After passing a few large houses surrounded by rice fields, we entered a small hamlet, which I decided to explore by veering off the main road. There must have been no more than a half-dozen houses here, and I soon found myself facing another rice field. Looming on the left was a “hill” covered in patches of bamboo and thick trees. (I say “hill” but a Japanese would call it a mountain. Having grown up near the Rocky Mountains, I could not call these mere bumps in the land the same word that, to me, describes the tall, impassable towers of rock that surround Banff and Jasper.)
Out of nowhere we came upon a small building selling refreshments and a parking lot with a man in uniform directing some cars. That meant only one thing: a major tourist spot. The man told us to park our bikes. We joined a group of other sweaty cyclists in the line for buying drinks or ice cream, then rested in the shade for a few minutes before heading out to see what was the big deal here.
The Ishibutai Tumulus is perhaps the most famous spot in Asuka. It amounts to what looks like a pile of boulders on the ground, but is actually a huge sunken chamber. Once you walk around it and then down a steep depression in the ground, you can make your way into a room that is flanked by massive stone boulders on three sides, as well as the ceiling and floor. One might be forgiven for dismissing it as not entirely impressive from an early gance, but given it’s reputed age –more than a thousand years — clearly it is a huge architectural feat. Three things strike me especially. First, the boulders are massive and must weigh a lot. How were they transported? Second, the boulders are placed on top of each other in an almost seamless way. How could people have managed that a thousand years ago? Third, the inner walls, ceiling and roof are almost perfectly flat, creating a real chamber-like feel. How did that come about? Was it natural or were the boulders chiseled?
It is very interesting how this presents more questions. In Europe, from the time of the Romans a common building material was stone. Wooden buildings were certainly constructed but anything of importance was built in stone. In Japan, the opposite occured. Stone buildings, to my knowledge, were practically non-existent; wood was the norm, with buildings that were perhaps susceptible to fire but otherwise managed to stay around for many centuries, much like their counterparts in Europe. And yet here in Asuka, there were these boulders which were obviously a sign of a civilisation that had expert use of stone, although these apparent tombs had no signs of masonry. Why then did these boulders come to be here; why is it that Asuka seems to be an anomaly and there aren’t other parts of Japan with similar boulders; and why, with this apparent foray into using stones for building did this civilisation not develop masonry skills like in the West?
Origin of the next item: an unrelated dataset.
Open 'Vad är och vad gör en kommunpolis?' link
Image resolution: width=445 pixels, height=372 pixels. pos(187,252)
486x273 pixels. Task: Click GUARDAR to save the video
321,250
There were other tumuli in the area but R and I didn’t get a chance to see them. After Ishibutai, we consulted our map and decided to find out how to get to that pagoda half-way up the hill I had seen earlier. According to the map it was Okadera Temple.
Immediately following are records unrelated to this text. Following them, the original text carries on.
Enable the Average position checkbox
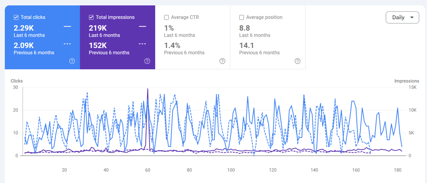This screenshot has height=183, width=427. point(241,17)
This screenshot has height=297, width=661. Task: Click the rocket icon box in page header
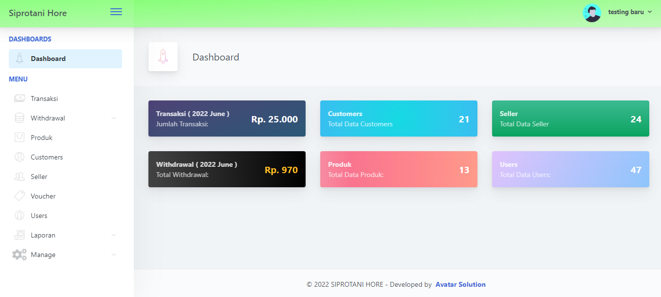[163, 57]

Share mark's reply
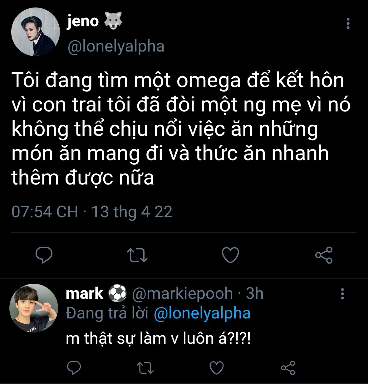pos(288,367)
We followed a narrow road that began winding around crops of trees and small rice fields, gradually rising up the hill. Soon the angle became too steep and we dismounted from our bicycles and began pushing them up the hill. The sun was beating down our backs, my shirt was soaked in sweat. I was beginning to think a bicycle was not a good idea. According to the map there was a very steep grade coming soon. (There was even a character drawn on the map, along the path that we were on, obviously struggling and sweating, with the words “Very tough going!” written beside him).
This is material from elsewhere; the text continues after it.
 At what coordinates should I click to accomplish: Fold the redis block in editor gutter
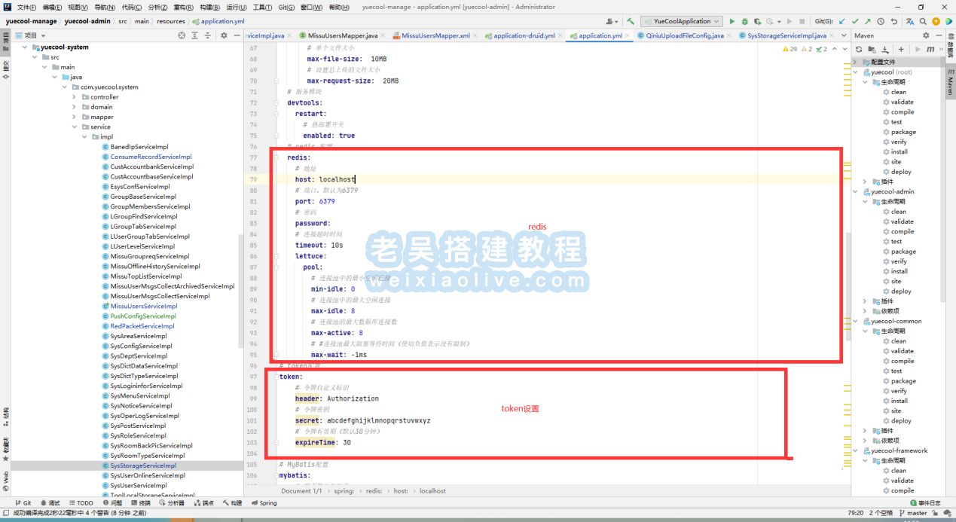[276, 157]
We came upon a sunburnt man with a wrinkly face who was doing some woodwork in a shed beside the road. Below his shed were terraces of rice fields. The path further along disappeared under a tunnel of thick bamboo.
R stopped to talk to the man while I took a picture of the rice fields. (For some reason I had been struggling all day to get a picture of a rice field that could satisfy me. I don’t know why I felt obsessed by it; what was there in these green stalks that were so hard to give an accurate exposure reading? All my shots looked under-exposed and washed out whenever I checked the LCD panel)
R came over to report that the man, while talking her ear off had announced we were fools to go up the path on bicycles. We would be better off following the narrow gravel path that went from his shed down the hill where it joined a main road we could take to a parking lot that eventually led to the temple.
Down the path I sped, any feelings of regret for having got so far for nothing dispelled by the utterly rapturous breeze of air that sang by my ears and cooled my sweaty shoulders. We made it to the parking lot shortly after and parked our bikes, then starting climbing some stairs that led up a steep slope. At the top we turned left and before us was the temple gate. The late-afternoon sun was shining through the branches overhead. The light that fell on the orange-coloured, two-storey gate was divine.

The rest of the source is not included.